Posted Jan 15, 2009 9:49 UTC (Thu) by johill (subscriber, #25196) [Link]

It's not that a DVCS doesn't allow you to have that kind of workflow, if you look at the kernel you'll notice that it almost does have that workflow with many many maintainer trees being hosted on git.kernel.org. But I do agree that it's easier to enforce with svn, since it simply doesn't allow locally committing.

It's not dead yet

Posted Jan 15, 2009 13:50 UTC (Thu) by kpfleming (subscriber, #23250) [Link]

Actually. plenty of developers on Subversion-hosted projects use svk locally to do their work, and then 'push' the results upstream. This is harder to setup and use than if the project used git. In addition, developers are now starting to use git-svn to do the same thing, so the days of the 'master Subversion repo' being the place where everything lives because the tool doesn't allow for any other mode of operation are already gone.

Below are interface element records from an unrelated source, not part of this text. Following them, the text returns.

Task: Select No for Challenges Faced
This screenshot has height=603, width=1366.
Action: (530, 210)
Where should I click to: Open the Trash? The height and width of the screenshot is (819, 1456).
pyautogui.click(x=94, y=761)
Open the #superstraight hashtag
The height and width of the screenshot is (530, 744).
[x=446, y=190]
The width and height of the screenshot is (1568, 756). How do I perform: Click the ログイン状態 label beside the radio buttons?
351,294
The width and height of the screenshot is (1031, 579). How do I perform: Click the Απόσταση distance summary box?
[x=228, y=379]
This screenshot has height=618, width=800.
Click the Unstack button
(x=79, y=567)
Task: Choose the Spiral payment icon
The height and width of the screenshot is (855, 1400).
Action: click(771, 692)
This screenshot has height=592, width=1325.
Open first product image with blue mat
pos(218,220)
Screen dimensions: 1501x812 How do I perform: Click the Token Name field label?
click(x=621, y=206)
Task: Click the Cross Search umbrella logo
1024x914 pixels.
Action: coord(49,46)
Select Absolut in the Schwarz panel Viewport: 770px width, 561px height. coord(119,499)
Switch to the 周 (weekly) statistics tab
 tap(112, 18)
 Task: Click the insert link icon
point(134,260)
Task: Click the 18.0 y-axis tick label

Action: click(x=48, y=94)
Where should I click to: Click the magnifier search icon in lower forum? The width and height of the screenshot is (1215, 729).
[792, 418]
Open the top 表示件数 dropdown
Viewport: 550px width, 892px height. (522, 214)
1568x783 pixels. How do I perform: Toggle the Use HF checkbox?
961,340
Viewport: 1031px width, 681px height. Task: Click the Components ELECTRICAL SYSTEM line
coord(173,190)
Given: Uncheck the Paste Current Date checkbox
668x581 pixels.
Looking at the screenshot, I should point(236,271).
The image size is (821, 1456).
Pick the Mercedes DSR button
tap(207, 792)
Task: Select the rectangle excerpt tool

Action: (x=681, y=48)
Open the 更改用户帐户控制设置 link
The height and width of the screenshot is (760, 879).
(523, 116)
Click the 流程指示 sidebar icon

In the future, if the project needs a central 'blessed' repository and wants all work to be done in the open, those needs will have to be met through policy statements and enforcement, because the VCS isn't going to do it.

We have shared git repositories

Posted Jan 15, 2009 15:41 UTC (Thu) by emk (guest, #1128) [Link]

At work, we use shared git repositories on a central server. Everybody working on a given project has "push privileges", and they're strongly encouraged to push to master at least once per day.

This has a number of advantages:

1) Git is much easier to back up than Subversion. Correctly backing up Subversion requires an expensive hotcopy step (at least for our ~30GB repository). Git repositories can be backed up either by mirroring, or by straightforward disk backups, thanks to the reflog. (There's a way to recover a Subversion repository backed up in the middle of an operation, but it's messy.)

2) Git+SSH places a lower load on the server than SVN+SSH. At least for big repositories, Git's data structures take far less disk IO to initialize on first launch than Subversion's. This matters to people logging in via SSH.

From a sysadmin's perspective, git is well-behaved. And it supports a very wide variety of workflows, so not every project needs to work like the Linux kernel.

We have shared git repositories

Posted Jan 15, 2009 18:47 UTC (Thu) by drag (subscriber, #31333) [Link]

Ya.. Were I work we have a central Git server that is 'official' then each user hacks on their own little world.

Then when you want to submit your work you clean it up, make sure all the important revisions you've worked on are represented and push it back up to the central git server. That way you get the benefits of showing all the major stages you've gone through, and get it represented in the history on the main git server, in your own work while avoiding forcing users through the dozens of commits a hour you do while hacking away.

It's very nice to do a commit every time you close out a file or make a risky edit to something. The more you use it the more useful it gets.